What is being asked:
Turn the text of every row below into one numbered list with one line per item. Skip blank lines and leave out the pictures.

Material for this exercise:
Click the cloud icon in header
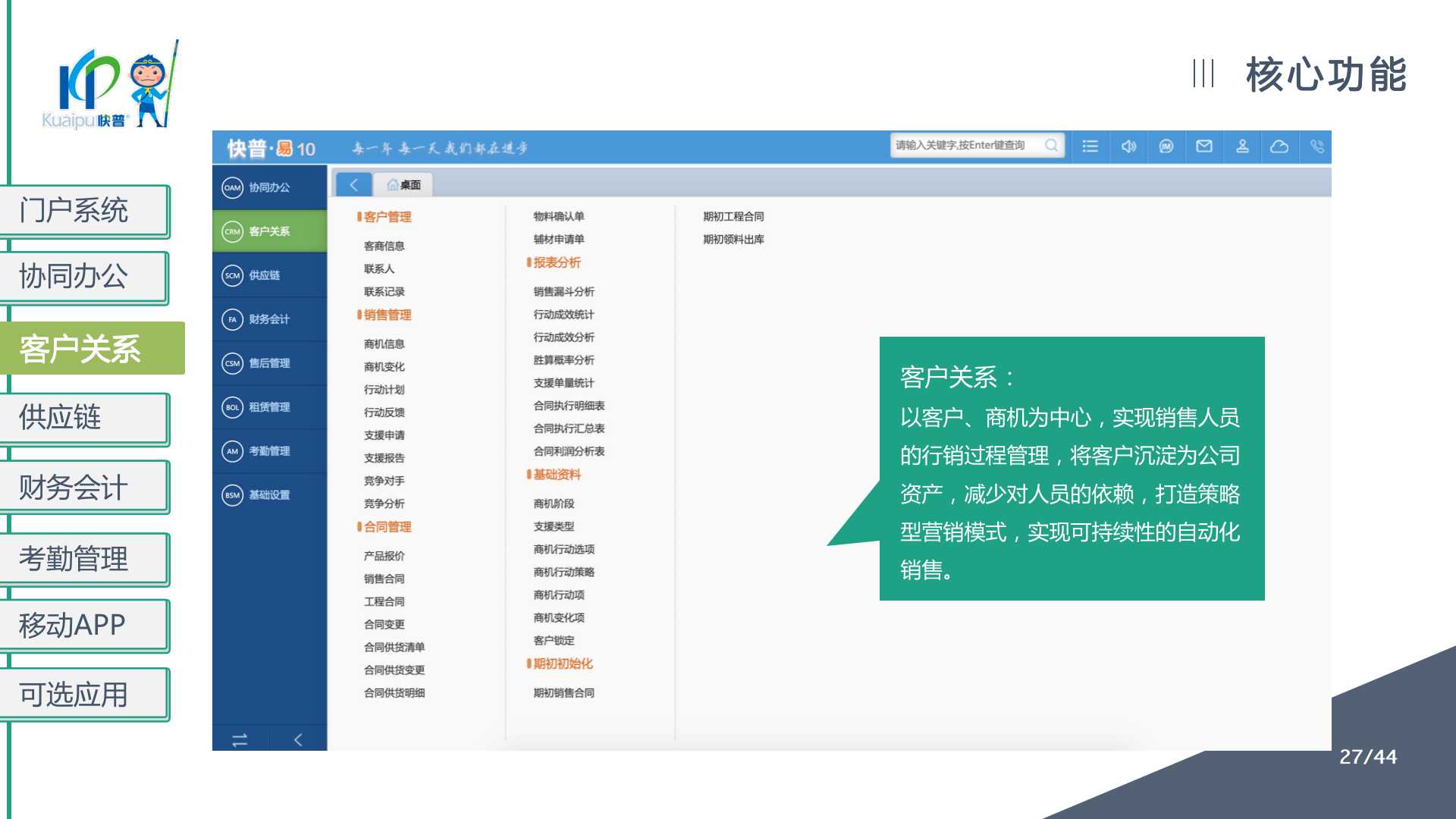(x=1279, y=146)
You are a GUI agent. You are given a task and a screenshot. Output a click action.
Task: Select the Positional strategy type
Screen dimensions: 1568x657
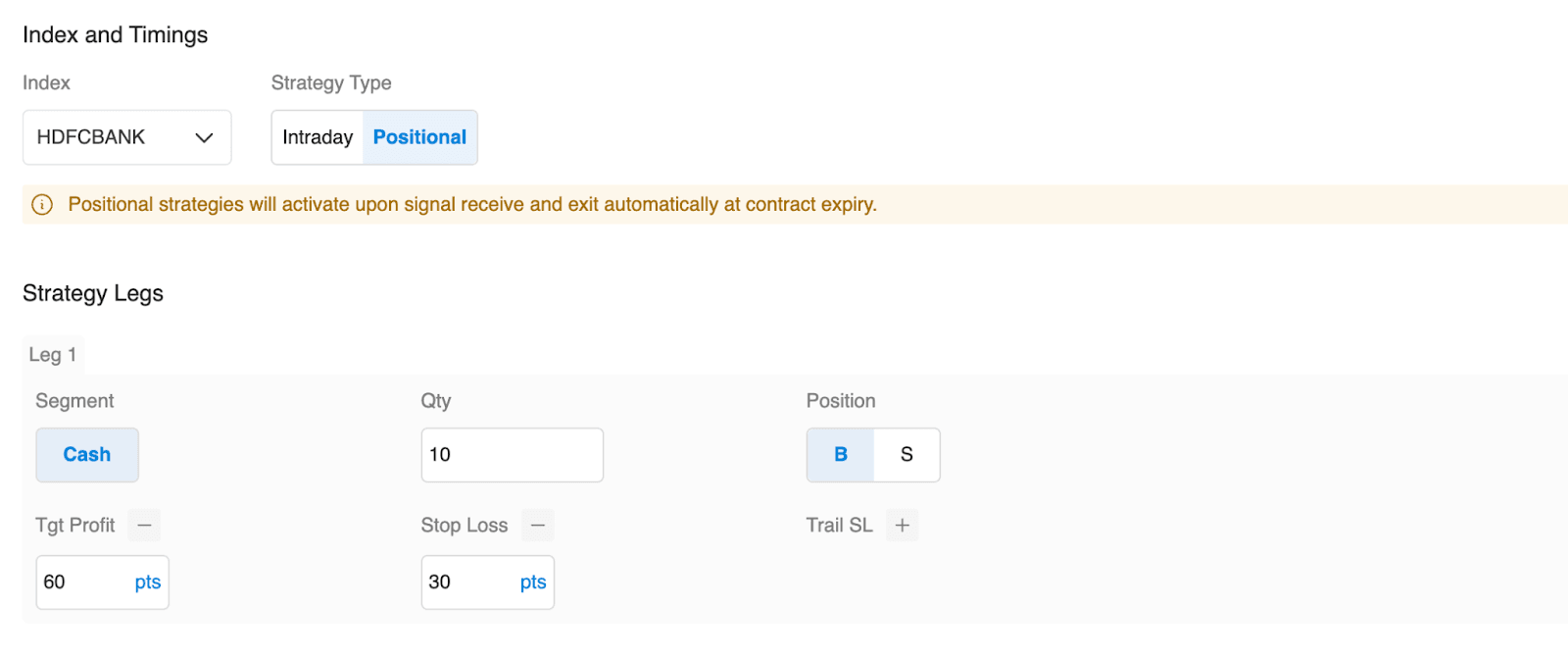click(419, 137)
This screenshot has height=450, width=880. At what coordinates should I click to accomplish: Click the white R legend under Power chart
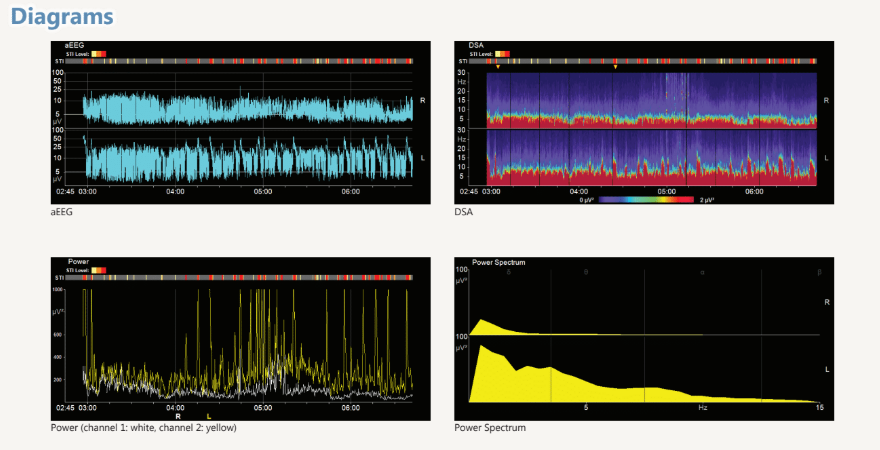click(178, 416)
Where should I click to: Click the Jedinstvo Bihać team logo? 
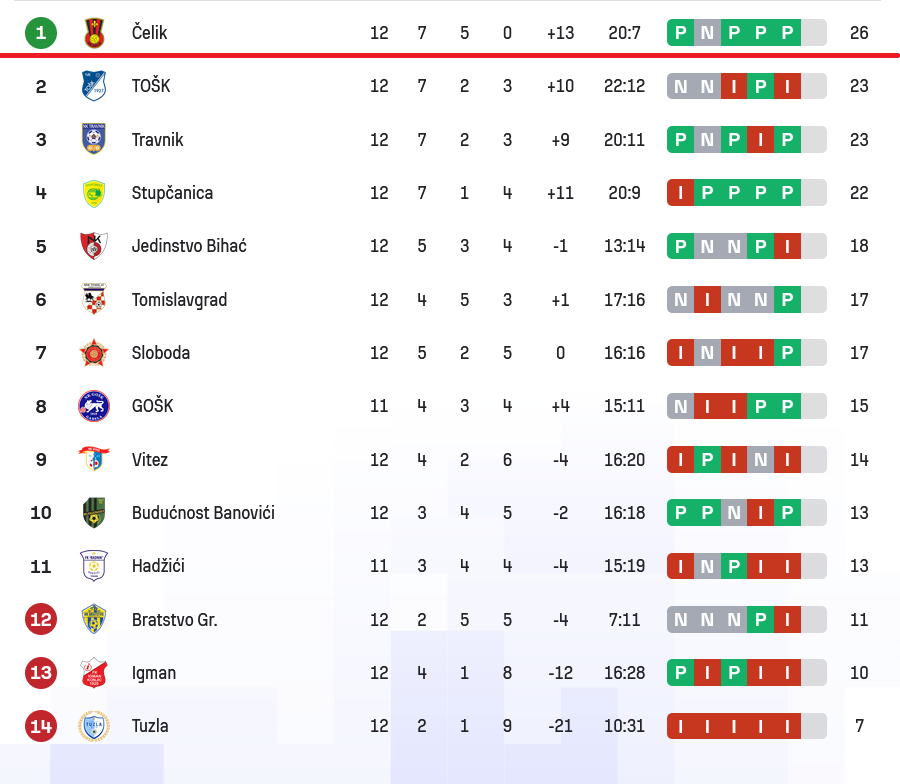coord(94,246)
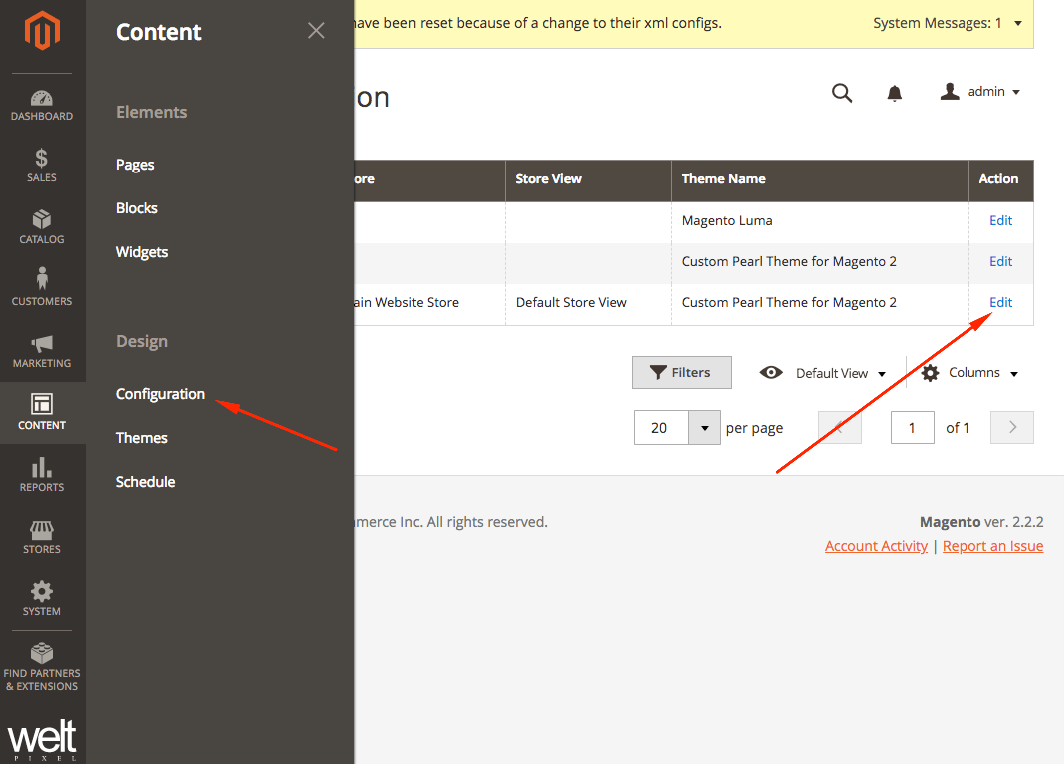Open the Account Activity link
Screen dimensions: 1064x764
(x=876, y=545)
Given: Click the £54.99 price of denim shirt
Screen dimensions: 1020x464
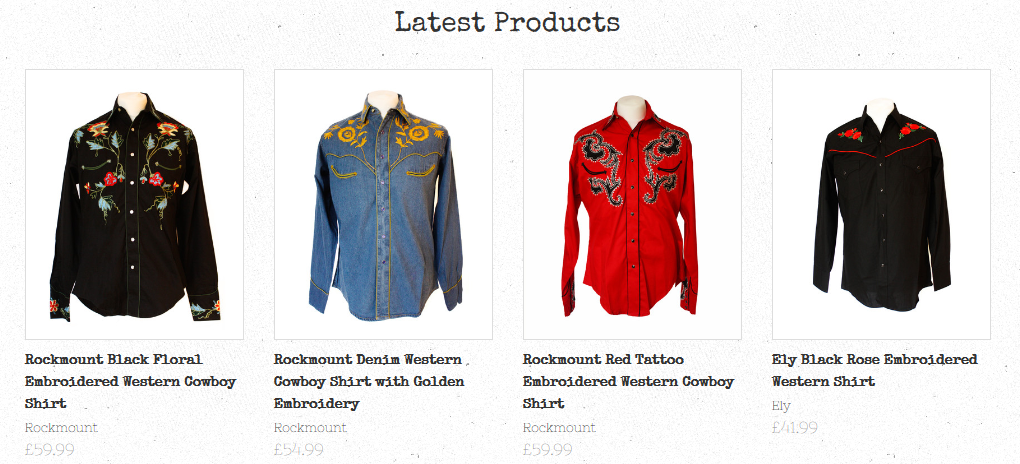Looking at the screenshot, I should pos(299,450).
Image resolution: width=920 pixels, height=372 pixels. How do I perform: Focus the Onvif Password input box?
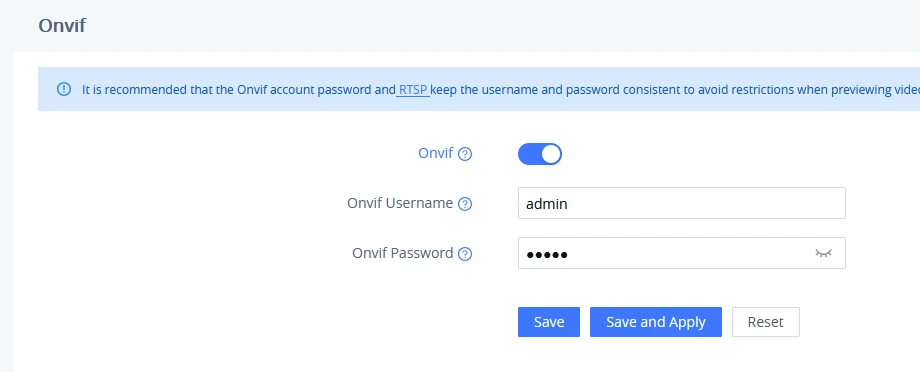[682, 253]
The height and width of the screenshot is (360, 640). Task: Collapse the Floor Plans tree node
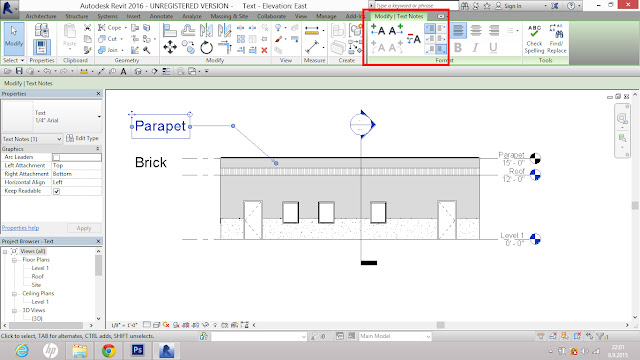pyautogui.click(x=14, y=260)
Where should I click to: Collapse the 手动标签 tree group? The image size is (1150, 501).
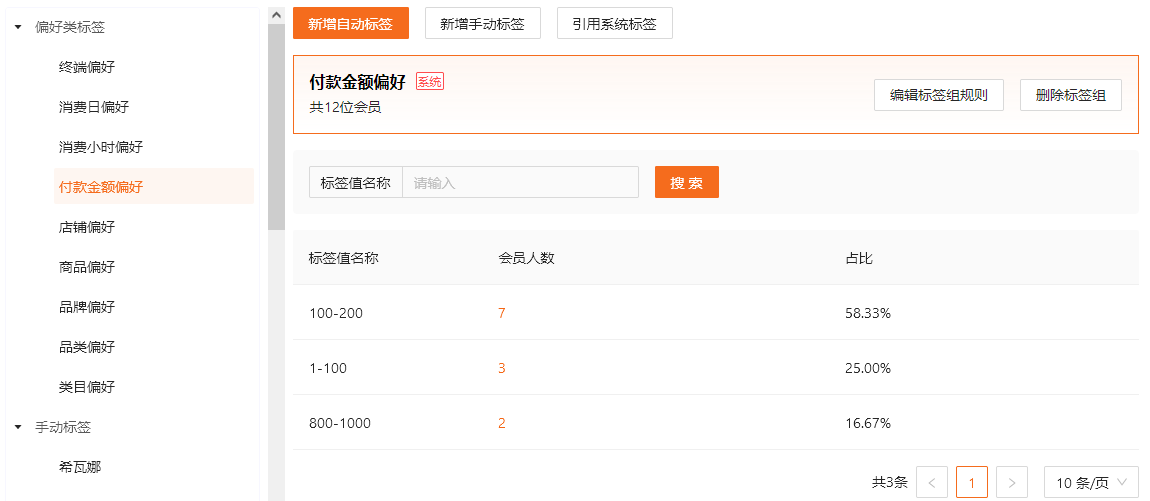pyautogui.click(x=18, y=427)
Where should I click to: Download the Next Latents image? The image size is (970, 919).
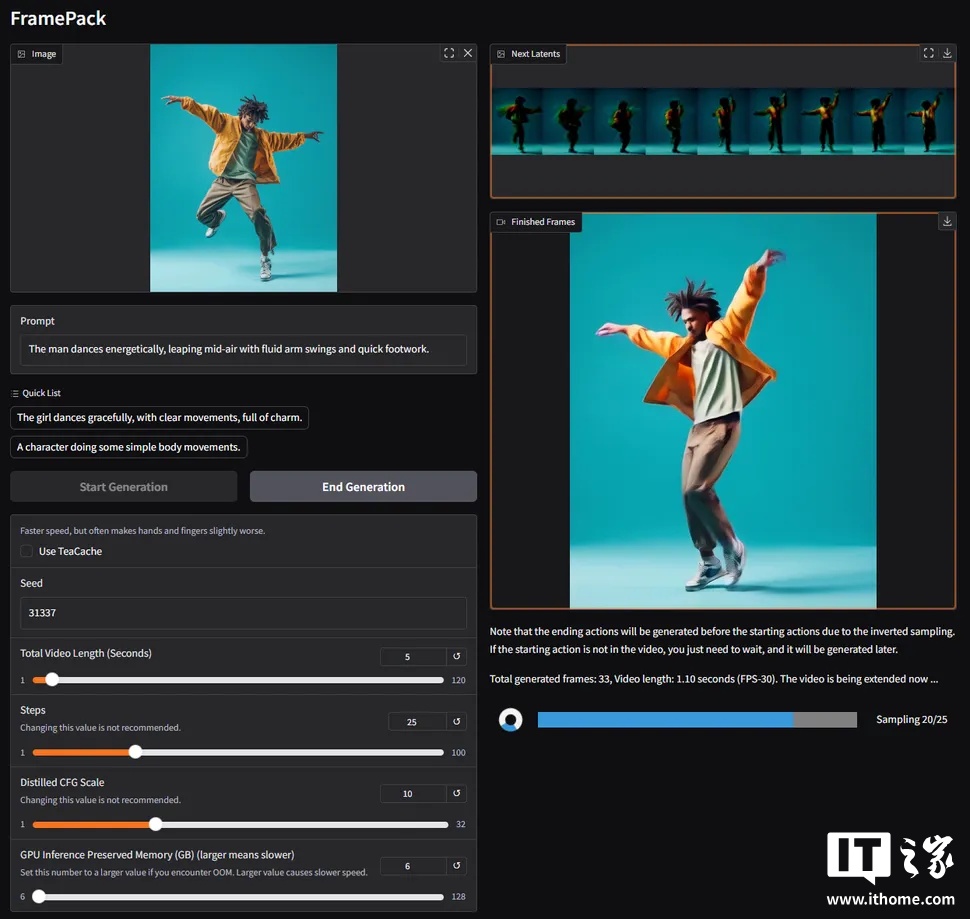point(948,54)
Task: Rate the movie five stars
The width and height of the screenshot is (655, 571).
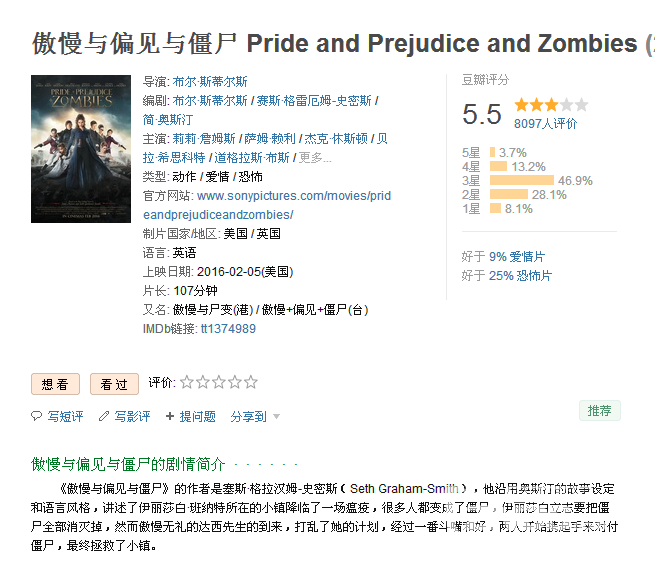Action: 251,382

The solution:
1. Click the cloud icon in header
2. (x=1279, y=146)
3. You are a GUI agent. You are given a task and a screenshot. Output a click action.
4. Task: Select the Positional strategy type
5. Screen dimensions: 1568x657
6. click(419, 137)
7. This screenshot has height=450, width=880. At what coordinates should I click to accomplish: Click the white R legend under Power chart
8. click(178, 416)
9. Where should I click to: Click the Jedinstvo Bihać team logo? 
10. coord(94,246)
11. Open the Account Activity link
12. Screen dimensions: 1064x764
13. (x=876, y=545)
14. Given: Click the £54.99 price of denim shirt
15. Screen dimensions: 1020x464
16. Looking at the screenshot, I should pos(299,450).
17. Image resolution: width=920 pixels, height=372 pixels. How do I perform: Focus the Onvif Password input box?
18. [682, 253]
19. The height and width of the screenshot is (360, 640). Task: Collapse the Floor Plans tree node
20. pyautogui.click(x=14, y=260)
21. Where should I click to: Collapse the 手动标签 tree group? The image size is (1150, 501).
22. pyautogui.click(x=18, y=427)
23. Where should I click to: Download the Next Latents image? The image size is (970, 919).
24. point(948,54)
25. Task: Rate the movie five stars
26. The width and height of the screenshot is (655, 571).
27. Action: 251,382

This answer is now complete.